4.3. Comparative Analysis of Single and Joint Detection Strategies for Multi-Event Detection

A comparative analysis was conducted between single and joint detection strategies for LM, PLMS, and SDB events. In the single detection strategy, the network architecture remained unchanged, but input channels and loss functions were adjusted for each event type: Leg/L and Leg/R for LM, and Abdo, Thor, and Nasal for SDB. The same training and pre-processing protocols were applied to ensure fair comparison. PLMS detection in the single strategy relied on periodicity analysis, while the joint strategy excluded RRLM based on automatically detected SDB events and identified PLMS from the remaining LM events.

Figure 7 compares the two strategies across the three event types in terms of point-wise F1 score, precision, and recall. The joint detection strategy achieved better recall and stability for PLMS and SDB events, while maintaining strong LM detection performance. Specifically, the PLMS F1 score improved from 0.756 to 0.778, and SDB from 0.709 to 0.728, indicating enhanced generalization for complex event patterns. From a theoretical perspective, joint detection leverages shared features among related events, leading to better discrimination and aligning more closely with clinical needs for integrated multi-event analysis.
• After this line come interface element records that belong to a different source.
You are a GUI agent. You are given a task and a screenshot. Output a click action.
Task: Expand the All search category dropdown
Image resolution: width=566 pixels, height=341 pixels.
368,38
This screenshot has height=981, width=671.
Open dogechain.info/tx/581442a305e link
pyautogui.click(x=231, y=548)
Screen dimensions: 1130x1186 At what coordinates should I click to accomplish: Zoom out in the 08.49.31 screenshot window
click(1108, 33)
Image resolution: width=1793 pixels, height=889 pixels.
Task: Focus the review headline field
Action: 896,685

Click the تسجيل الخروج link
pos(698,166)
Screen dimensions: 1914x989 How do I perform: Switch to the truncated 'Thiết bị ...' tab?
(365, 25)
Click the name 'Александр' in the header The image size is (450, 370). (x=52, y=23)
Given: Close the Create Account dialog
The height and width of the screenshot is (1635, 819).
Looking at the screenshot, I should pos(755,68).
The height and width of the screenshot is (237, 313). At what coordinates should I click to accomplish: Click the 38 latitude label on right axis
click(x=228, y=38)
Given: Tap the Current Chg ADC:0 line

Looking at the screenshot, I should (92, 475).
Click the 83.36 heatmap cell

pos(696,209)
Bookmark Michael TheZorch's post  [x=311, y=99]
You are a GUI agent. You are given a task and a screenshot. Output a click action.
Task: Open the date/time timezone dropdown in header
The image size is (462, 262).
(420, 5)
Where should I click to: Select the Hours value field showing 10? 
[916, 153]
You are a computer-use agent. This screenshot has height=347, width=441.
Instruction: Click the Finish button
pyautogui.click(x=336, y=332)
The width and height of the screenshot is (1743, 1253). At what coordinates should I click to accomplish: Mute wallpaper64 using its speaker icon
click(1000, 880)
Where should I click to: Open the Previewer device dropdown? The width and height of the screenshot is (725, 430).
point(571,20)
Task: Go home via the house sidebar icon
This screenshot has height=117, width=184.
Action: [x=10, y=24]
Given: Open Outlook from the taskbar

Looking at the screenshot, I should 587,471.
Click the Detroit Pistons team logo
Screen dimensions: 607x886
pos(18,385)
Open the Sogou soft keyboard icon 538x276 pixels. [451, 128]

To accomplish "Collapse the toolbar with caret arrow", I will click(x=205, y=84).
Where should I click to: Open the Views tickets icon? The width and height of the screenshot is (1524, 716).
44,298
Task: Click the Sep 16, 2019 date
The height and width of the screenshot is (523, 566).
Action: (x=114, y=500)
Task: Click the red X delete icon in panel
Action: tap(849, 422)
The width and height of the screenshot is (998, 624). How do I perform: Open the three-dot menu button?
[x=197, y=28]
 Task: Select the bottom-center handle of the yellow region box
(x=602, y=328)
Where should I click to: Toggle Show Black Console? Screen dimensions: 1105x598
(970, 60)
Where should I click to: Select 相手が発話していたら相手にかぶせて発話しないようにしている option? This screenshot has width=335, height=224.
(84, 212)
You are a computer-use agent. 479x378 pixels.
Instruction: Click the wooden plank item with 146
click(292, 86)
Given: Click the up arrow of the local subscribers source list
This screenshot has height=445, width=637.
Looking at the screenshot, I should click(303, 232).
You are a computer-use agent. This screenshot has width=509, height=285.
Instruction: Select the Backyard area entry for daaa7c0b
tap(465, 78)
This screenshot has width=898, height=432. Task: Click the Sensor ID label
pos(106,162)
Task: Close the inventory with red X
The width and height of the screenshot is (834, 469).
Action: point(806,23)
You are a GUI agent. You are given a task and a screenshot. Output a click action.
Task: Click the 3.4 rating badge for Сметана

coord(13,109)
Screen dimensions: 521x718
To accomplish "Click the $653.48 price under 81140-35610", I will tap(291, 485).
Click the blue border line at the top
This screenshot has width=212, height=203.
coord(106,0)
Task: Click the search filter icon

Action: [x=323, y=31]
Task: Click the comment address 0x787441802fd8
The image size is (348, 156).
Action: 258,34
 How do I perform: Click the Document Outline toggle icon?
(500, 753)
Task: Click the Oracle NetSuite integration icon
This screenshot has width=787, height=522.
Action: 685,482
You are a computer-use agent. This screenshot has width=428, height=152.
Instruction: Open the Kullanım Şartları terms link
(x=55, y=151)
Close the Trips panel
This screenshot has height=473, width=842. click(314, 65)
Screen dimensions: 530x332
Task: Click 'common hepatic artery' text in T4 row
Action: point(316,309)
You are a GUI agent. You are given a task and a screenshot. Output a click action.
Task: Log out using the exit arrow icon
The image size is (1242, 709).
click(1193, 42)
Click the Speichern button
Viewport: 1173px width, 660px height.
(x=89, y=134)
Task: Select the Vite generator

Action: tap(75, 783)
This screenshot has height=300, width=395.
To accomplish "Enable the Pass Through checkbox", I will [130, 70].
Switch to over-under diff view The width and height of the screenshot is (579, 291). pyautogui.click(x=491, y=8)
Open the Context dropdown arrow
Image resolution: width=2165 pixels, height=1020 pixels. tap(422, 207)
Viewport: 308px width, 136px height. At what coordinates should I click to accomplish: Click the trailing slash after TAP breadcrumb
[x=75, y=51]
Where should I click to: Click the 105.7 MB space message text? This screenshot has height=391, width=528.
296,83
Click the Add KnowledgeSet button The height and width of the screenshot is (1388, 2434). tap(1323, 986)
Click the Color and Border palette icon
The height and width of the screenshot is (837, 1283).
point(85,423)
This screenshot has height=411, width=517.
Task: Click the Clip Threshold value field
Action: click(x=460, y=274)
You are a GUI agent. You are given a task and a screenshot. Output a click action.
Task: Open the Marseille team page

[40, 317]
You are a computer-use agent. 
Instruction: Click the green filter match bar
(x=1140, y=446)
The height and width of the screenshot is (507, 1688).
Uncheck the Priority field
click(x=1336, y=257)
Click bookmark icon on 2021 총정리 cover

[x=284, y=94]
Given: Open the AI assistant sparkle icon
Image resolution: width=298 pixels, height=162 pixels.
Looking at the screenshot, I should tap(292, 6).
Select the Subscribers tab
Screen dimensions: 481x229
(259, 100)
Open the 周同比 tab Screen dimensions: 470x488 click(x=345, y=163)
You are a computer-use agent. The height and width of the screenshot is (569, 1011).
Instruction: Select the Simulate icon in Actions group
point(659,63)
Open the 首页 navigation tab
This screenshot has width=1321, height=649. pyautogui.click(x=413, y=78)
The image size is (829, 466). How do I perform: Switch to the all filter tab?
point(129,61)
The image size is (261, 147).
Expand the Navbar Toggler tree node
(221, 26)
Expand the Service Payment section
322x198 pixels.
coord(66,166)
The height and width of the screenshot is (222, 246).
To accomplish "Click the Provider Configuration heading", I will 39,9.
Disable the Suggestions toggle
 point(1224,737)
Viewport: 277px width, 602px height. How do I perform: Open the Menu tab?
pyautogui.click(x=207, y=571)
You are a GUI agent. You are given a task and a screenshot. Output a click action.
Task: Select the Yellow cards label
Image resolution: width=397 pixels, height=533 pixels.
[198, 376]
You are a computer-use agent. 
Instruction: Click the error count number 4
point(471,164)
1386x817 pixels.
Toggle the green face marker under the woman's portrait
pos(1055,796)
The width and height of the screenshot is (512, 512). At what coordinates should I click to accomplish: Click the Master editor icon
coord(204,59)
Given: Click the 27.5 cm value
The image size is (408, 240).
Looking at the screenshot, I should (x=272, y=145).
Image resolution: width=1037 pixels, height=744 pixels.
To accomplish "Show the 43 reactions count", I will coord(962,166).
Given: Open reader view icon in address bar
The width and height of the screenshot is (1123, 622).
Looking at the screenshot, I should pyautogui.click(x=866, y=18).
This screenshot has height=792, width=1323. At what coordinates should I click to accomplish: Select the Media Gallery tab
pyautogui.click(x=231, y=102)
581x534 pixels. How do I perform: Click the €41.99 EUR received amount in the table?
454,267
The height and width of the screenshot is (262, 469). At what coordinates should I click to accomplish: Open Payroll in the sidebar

4.4. Performance in Comparison with Other Proposed Methods

To validate the effectiveness of the proposed AttenCRF-U framework, we compared its performance against two representative baselines: MSED [20] and Event-Based Modeling [22]. Since MSED originally includes arousal events in its detection pipeline, we modified its input configuration to include only the two relevant information streams (leg and respiratory signals), while keeping the structure unchanged. Event-Based Modeling follows the design proposed by Seeuws et al. [22], which uses a U-Net backbone to predict event centers and durations. All methods were evaluated on the Huashan dataset, with the results summarized in Table 5.

For LM event detection, AttenCRF-U achieved a substantially higher F1 score of 0.848, compared with 0.756 for Event-Based Modeling and 0.691 for MSED. Similarly, for SDB events, AttenCRF-U attained an F1 score of 0.728, outperforming Event-Based Modeling (0.705) and MSED (0.633). These results demonstrate that AttenCRF-U offers significant improvements in both event categories.

The superior performance of AttenCRF-U can be attributed to its integrated design, which combines multi-scale temporal feature extraction via U-Net, enhanced contextual representation through multi-head attention, and structured sequence inference with CRF. However, one limitation of the proposed method lies in its reliance on post-processing to further optimize event boundaries.

4.5. Evaluation of Detection Performance Based on Respiratory Channel Combinations

This study used three respiratory signal channels—Abdo, Thor, and Nasal—which collectively capture respiratory motion patterns and rate variability during sleep. To investigate the impact of these channels on detection performance, we designed comparative experiments using (1) single-channel input (e.g., Nasal only), (2) dual-channel combinations (e.g., Abdo + Nasal), and (3) a three-channel fusion (Abdo + Thor + Nasal). The EMG channels (Leg/L and Leg/R) were held constant across all configurations. The evaluation results are presented in Table 6, including point-wise F1 score, precision, and recall for different event types. The results indicate that the configuration of the respiratory channels significantly affects the detection of both SDB and LM events.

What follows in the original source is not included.